Le rapport de la Cour des Comptes relève les insuffisances particulièrement criantes dans l’accompagnement des personnes porteuses d’un handicap psychique, soit deux millions de personnes. Le rapport relève que ces personnes « sont nombreuses à se retrouver en situation de grande précarité. »

Si le nombre de lits en psychiatrie a fortement diminué, « le développement de l’offre médico-sociale spécialisée dans le handicap psychique […] n’a pas suivi le même rythme. » Ainsi, faute de place en structure médico-sociale adaptée, des personnes occupent durablement des lits dans des services hospitaliers de psychiatrie. Pour les patients de plus de 60 ans, certains peuvent être accueillis en Ehpad. Pour d’autres, le transfert vers la Belgique apparaît parfois la seule solution. Ainsi, en 2020, 35 % des adultes français accueillis en Wallonie présentaient un handicap psychique.

La situation est également préoccupante pour les personnes présentant un handicap neurologique lourd, à la suite d’un AVC, par exemple. Bien souvent, les places dans les services de soins médicaux et de réadaptation spécialisés sont insuffisantes.

Des Ehpad insuffisamment outillés pour les personnes porteuses de handicap

 

Si les Ehpad sont la principale structure d’accueil des personnes en situation de handicap, leur budget n’est souvent pas adapté à leurs besoins spécifiques. En effet, le budget « dépendance » qui leur est alloué dépend d’une grille d’évaluation, la « grille Aggir », qui n’est pas adaptée à l’évaluation des besoins des personnes avec des troubles psychiques ou une déficience intellectuelle.

 

En cause, le défaut d’anticipation et de pilotage des politiques publiques

 

Selon le rapport, les situations critiques relevées « tiennent notamment au défaut d’anticipation des pouvoirs publics. »

Le rapport rappelle les différents travaux réalisés depuis 2006, date de la publication du rapport d’information Blanc-Berthod-Wurmser, qui s’intéressait déjà au défi posé par la prise en charge des personnes handicapées vieillissantes. Les préconisations de ces différents travaux n’ont pas été prises en compte.  Le rapport note également qu’en l’absence de directives nationales, « les ARS ont dû élaborer leur propre stratégie, sans moyens spécifiques ». Cela a conduit à de forte disparités selon les départements.

Le rapport déplore une politique du handicap « construite par adoption de plans successifs » sans une analyse fine des besoins, à la fois par manque de données et du fait de leur « sous-utilisation ».

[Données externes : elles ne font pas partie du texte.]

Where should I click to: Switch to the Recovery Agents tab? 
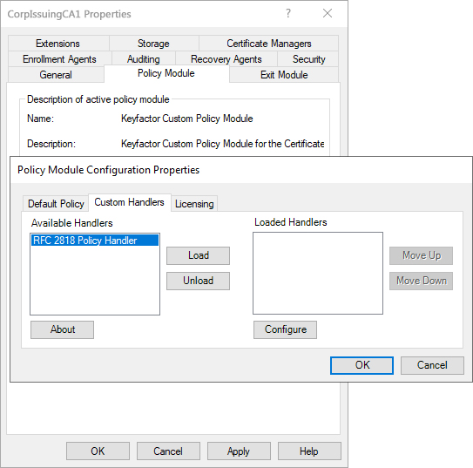coord(226,59)
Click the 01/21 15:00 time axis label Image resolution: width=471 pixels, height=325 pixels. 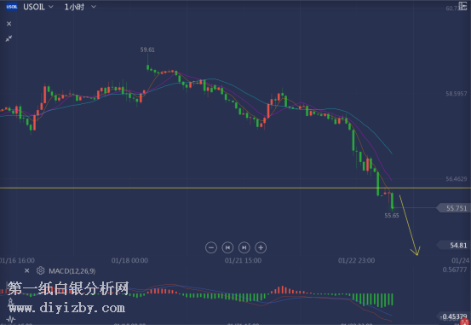click(x=243, y=260)
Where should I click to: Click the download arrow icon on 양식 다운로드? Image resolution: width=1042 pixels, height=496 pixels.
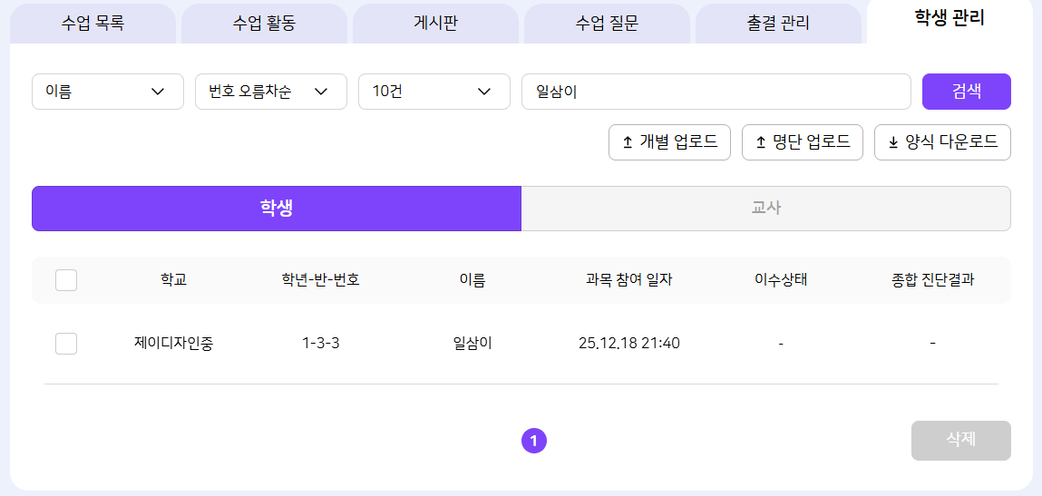892,142
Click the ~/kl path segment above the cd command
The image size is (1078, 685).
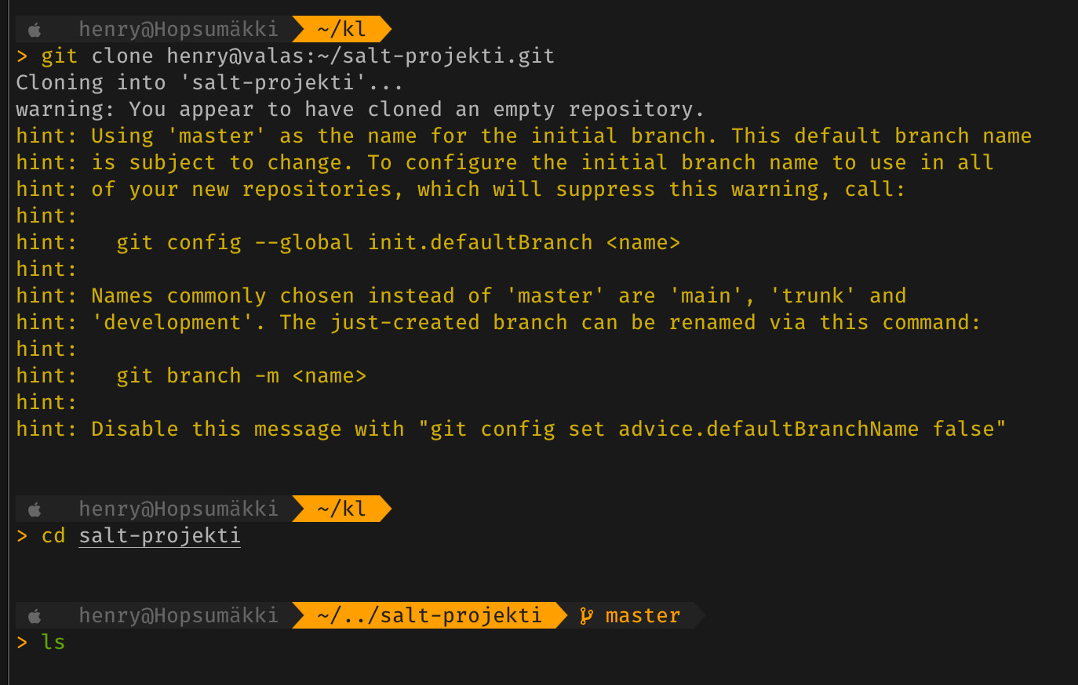pos(341,509)
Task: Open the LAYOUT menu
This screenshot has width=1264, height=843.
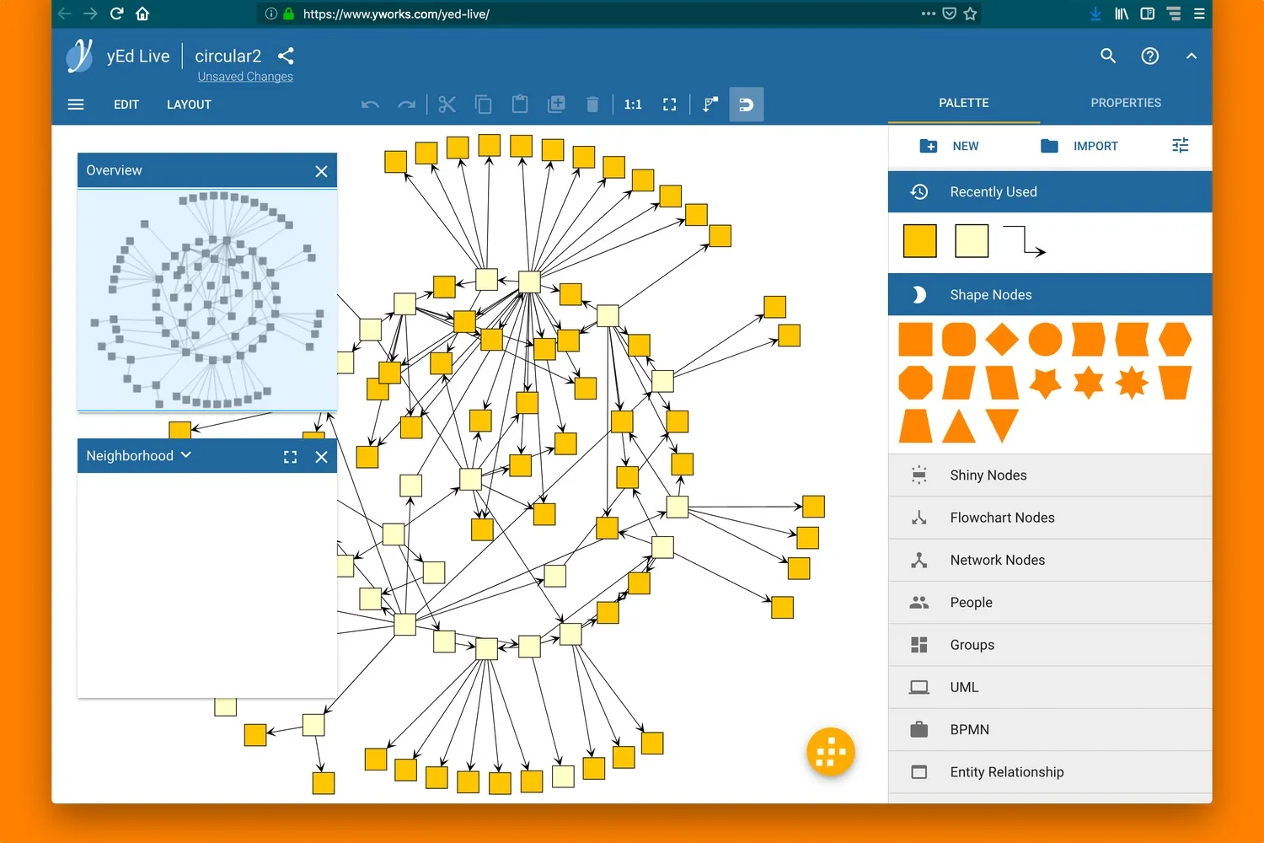Action: pos(189,105)
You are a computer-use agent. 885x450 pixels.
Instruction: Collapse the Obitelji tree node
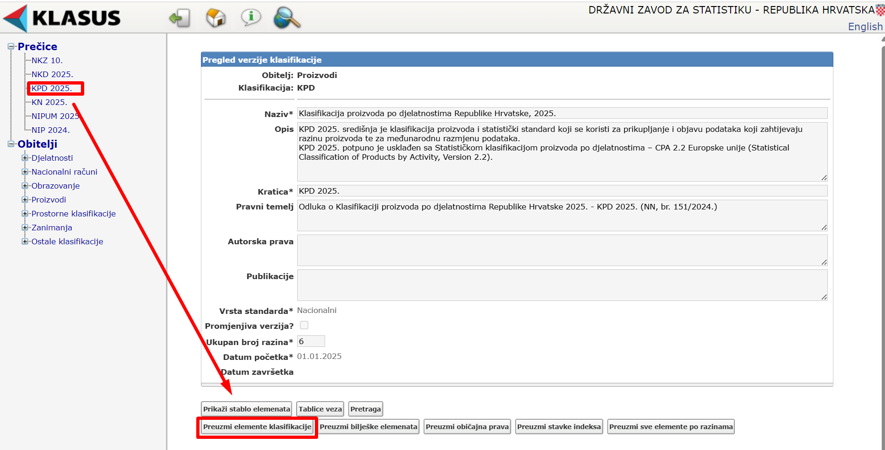tap(11, 144)
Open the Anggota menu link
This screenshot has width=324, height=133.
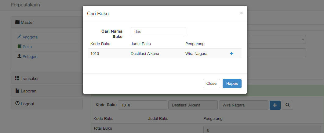(x=30, y=37)
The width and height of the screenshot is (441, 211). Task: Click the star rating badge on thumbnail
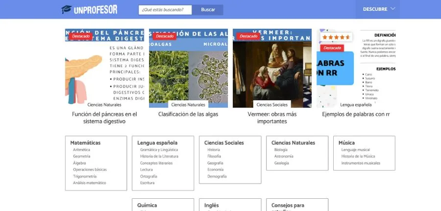[336, 37]
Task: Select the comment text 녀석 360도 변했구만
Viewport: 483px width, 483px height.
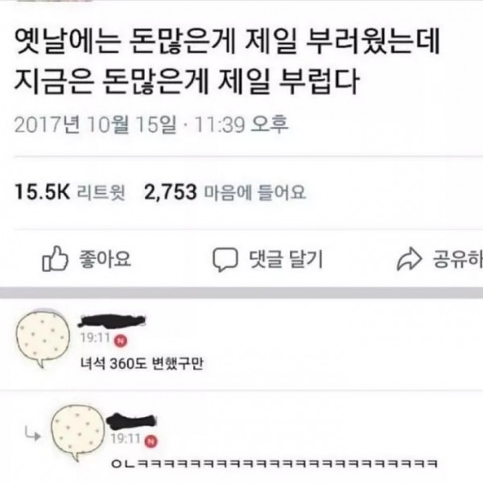Action: pyautogui.click(x=142, y=364)
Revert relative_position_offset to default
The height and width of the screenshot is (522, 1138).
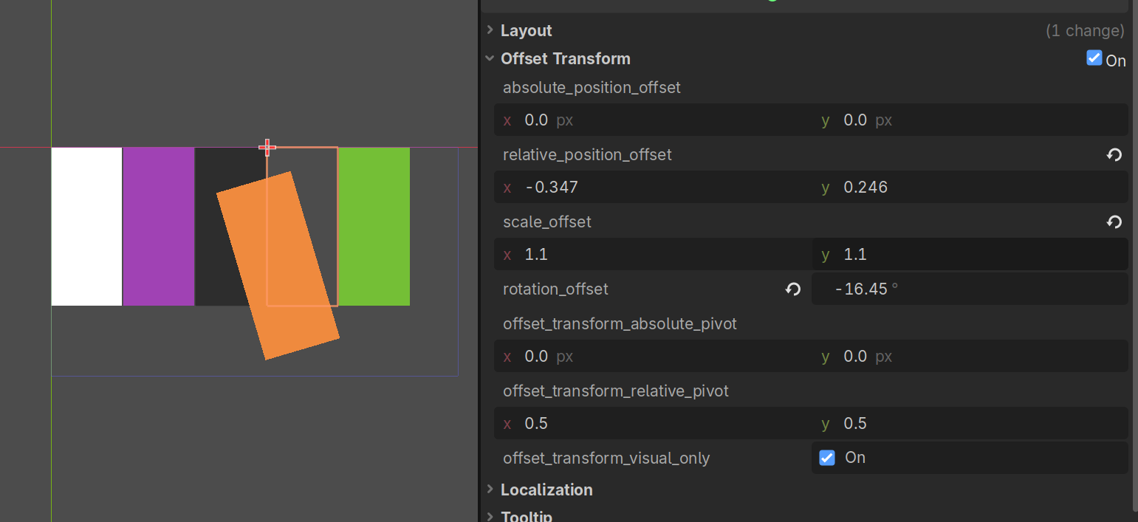[1114, 155]
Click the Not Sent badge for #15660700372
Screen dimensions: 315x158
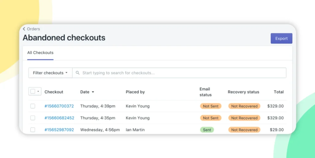(x=210, y=106)
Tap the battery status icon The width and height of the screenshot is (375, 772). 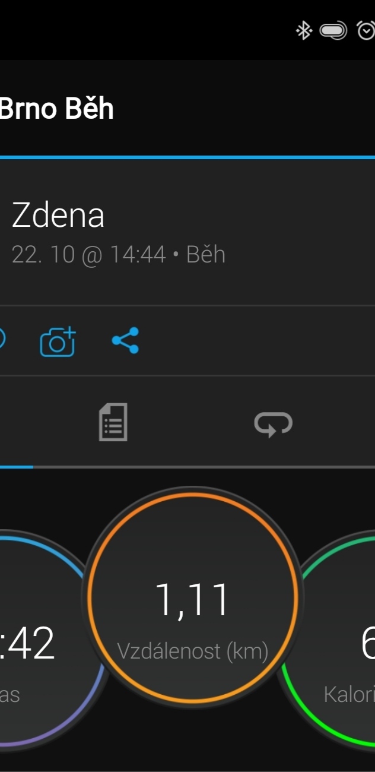pyautogui.click(x=333, y=30)
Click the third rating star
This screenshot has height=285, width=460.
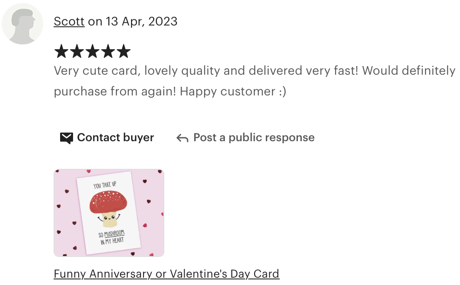[x=93, y=51]
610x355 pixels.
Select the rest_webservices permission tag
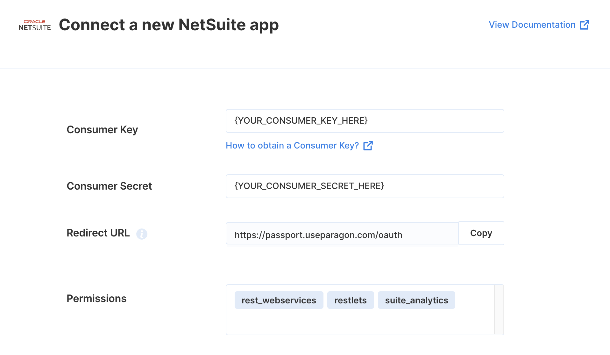[279, 300]
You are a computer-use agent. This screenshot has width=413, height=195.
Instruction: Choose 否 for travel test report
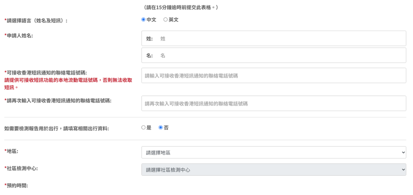[x=161, y=127]
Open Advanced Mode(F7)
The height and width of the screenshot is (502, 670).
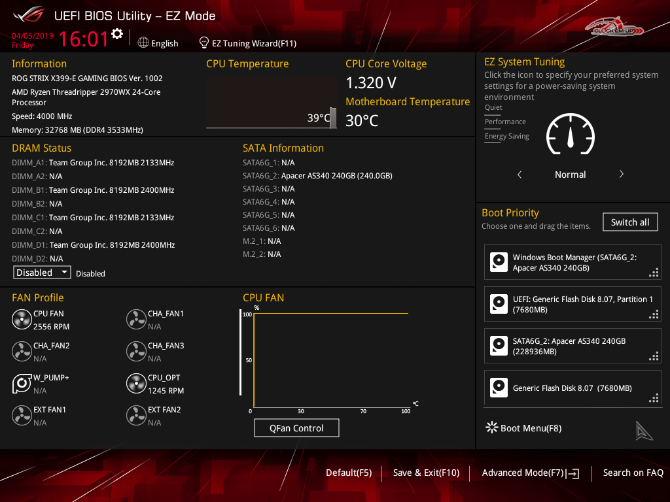point(530,473)
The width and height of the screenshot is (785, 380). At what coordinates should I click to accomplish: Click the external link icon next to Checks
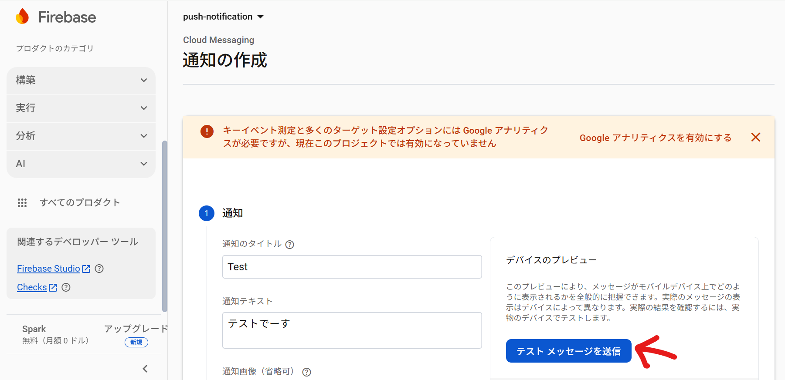pyautogui.click(x=53, y=287)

Un milliard d’euros pour développer le soutien à domicile

 

Afin de pouvoir répondre aux aspirations des personnes en situation de handicap, le rapport préconise d’augmenter substantiellement l’offre d’accompagnement à domicile. Ainsi, pour satisfaire la demande actuelle de services à domicile, le rapport estime qu’il faudrait mettre sur la table plus d’un milliard d’euros. Cette politique permettrait aux personnes de rester plus longtemps chez elles, allègerait la pression sur les établissements, et contribuerait ainsi à une amélioration notable pour toutes les personnes porteuses d’un handicap.